Article:

I am high risk!
These days
I seem to stumble into various compliance issues wherever I turn. It is like it
has all exploded – it is in everything – it is everywhere.
It actually
makes me a bit grumpy. Not that the talk is about compliance issues (that is
actually an interesting and challenging topic) – but the fact that the
discussions around it seems to be totally “locked” – it is like everybody is
saying the same thing over and over again (regardless if it is true) – and only
rarely I find any structured approach to the issue.
So for
example when the talk hits compliance – and it is related to the trade finance
products – one of the first comments you will hear is that “trade finance is
high risk” …. When I ask why trade finance is high risk, I am told that it is
because of the complex nature of the products and the exotic markets and
countries involved in the trade finance transactions.
I have so
many comments to this statement I am not even sure where I shall end and begin.
But let me try to touch upon some of the main points:
I guess it
is fair to say that the trade finance products are “complex” to the people that
do not know them. But for the people working with trade finance they are not
complex. There may well be single transactions with a complex structure.
I argue
that the trade finance products are not as such complex. They are like everything
else. If you know it: Piece of cake! If not … piece of complex cake ….
Exotic
markets? I guess that depend on how you define an “exotic” market or country.
It is fair to say that trade finance is normally used when the counterpart is
in a market far away or different from your own. I.e. you want to migrate your
counterparty risk.
What is
important however is that the products that trade finance is compared to, also
has no limitation in terms of market. One can make a clean payment from
basically everywhere to basically everywhere.
So the fair
statement is that SOME trade finance transactions involve a country that may be
defined as “high risk” – for example based on the “Corruption Perceptions Index
2013” (http://cpi.transparency.org/cpi2013/results/)
But on the
other hand, so does SOME clean payments!
Then comes
the statement of trade finance being “high risk” in terms of commercial crime.

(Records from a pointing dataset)

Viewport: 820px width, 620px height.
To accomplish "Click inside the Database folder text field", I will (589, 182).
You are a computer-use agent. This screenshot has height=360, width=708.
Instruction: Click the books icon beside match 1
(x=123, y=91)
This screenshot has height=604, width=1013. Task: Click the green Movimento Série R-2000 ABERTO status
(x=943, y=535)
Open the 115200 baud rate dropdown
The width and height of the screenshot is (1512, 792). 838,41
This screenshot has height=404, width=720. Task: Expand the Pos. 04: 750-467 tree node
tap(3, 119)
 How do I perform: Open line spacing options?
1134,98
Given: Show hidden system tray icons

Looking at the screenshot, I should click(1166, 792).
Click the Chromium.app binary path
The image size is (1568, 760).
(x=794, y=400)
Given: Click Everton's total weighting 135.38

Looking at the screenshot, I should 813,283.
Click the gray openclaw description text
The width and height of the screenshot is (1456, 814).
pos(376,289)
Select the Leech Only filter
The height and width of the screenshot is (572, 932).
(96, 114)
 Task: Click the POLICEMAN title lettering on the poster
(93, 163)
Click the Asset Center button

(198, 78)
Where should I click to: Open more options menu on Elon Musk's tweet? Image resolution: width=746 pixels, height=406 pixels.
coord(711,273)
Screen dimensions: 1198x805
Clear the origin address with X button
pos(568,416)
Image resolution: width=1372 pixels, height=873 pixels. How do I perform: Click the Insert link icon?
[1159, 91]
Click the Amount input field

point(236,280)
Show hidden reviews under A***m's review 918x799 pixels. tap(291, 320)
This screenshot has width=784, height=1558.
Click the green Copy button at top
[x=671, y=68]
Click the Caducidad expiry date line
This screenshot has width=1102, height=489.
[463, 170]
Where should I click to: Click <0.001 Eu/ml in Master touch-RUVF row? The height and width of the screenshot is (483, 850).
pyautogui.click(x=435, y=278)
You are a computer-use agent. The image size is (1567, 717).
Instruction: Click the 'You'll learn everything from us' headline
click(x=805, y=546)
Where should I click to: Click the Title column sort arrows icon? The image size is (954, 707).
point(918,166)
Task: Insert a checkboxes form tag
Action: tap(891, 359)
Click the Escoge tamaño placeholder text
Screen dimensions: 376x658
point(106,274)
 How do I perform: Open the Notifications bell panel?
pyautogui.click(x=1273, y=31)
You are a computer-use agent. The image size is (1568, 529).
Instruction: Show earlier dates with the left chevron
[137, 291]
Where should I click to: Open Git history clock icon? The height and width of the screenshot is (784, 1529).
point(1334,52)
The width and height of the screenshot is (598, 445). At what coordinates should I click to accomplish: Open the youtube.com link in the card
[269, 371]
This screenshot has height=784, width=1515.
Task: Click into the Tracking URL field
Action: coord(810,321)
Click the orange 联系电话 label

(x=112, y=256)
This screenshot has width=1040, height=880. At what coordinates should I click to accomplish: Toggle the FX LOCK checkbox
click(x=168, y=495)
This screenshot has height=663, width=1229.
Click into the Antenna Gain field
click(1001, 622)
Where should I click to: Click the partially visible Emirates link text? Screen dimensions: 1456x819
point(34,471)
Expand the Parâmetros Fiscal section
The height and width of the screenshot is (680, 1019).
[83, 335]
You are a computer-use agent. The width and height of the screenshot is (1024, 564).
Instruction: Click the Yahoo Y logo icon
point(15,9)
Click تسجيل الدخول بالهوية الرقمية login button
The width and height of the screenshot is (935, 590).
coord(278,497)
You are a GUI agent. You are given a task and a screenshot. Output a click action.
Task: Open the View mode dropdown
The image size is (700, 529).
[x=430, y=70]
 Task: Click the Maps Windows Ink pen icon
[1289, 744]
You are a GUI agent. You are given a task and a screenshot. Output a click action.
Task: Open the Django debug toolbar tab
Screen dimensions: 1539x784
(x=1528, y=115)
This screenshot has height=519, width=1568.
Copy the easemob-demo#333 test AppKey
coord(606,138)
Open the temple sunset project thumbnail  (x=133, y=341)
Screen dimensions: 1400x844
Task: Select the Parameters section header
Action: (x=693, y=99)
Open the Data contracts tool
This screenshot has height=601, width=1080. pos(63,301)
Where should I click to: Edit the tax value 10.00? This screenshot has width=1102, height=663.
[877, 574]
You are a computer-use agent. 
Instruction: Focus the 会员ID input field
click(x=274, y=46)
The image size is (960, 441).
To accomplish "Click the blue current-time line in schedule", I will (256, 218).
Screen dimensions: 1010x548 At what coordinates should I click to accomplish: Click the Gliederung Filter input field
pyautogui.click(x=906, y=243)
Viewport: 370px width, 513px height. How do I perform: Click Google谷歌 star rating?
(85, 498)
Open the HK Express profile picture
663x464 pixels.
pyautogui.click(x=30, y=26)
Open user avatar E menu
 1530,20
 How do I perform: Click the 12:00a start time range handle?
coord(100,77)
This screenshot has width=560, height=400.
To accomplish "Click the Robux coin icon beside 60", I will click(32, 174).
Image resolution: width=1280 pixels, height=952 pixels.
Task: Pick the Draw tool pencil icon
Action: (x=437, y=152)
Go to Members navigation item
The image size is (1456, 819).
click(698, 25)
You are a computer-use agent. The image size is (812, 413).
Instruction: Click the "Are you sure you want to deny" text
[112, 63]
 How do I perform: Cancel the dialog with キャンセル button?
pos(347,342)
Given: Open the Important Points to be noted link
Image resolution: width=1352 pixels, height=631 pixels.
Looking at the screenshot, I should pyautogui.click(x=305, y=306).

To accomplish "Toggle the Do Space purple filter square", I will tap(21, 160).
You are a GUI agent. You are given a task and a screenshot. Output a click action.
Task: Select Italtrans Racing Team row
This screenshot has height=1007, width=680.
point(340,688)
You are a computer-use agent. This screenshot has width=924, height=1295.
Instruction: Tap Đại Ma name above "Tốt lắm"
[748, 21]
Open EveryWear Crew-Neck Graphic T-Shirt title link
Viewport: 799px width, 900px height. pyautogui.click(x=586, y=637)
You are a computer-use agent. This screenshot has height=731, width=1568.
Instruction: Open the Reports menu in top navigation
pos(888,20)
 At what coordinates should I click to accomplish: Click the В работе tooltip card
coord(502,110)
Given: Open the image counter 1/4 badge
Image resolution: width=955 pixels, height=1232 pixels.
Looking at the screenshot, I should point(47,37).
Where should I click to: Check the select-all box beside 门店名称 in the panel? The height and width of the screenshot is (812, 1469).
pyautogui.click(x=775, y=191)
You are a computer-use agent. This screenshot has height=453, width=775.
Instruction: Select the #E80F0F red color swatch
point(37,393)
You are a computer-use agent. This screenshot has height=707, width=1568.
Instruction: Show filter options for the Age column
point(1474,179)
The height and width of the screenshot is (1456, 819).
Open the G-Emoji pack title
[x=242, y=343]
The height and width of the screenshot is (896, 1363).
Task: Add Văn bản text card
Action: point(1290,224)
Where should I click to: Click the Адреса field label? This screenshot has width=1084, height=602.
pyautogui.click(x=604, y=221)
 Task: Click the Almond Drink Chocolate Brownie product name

Exercises:
**1.** List each distinct word or phrase that the post about trade finance compliance puts in quotation marks, counting repeated ones only once.
**2.** Please reproduce the post about trade finance compliance word for word, from "But let me try" up to and including "market or country.".
Rely only on the post about trade finance compliance.

The solutions:
**1.**
- locked
- trade finance is high risk
- complex
- exotic
- high risk
- Corruption Perceptions Index 2013

**2.**
But let me try to touch upon some of the main points:
I guess it
is fair to say that the trade finance products are “complex” to the people that
do not know them. But for the people working with trade finance they are not
complex. There may well be single transactions with a complex structure.
I argue
that the trade finance products are not as such complex. They are like everything
else. If you know it: Piece of cake! If not … piece of complex cake ….
Exotic
markets? I guess that depend on how you define an “exotic” market or country.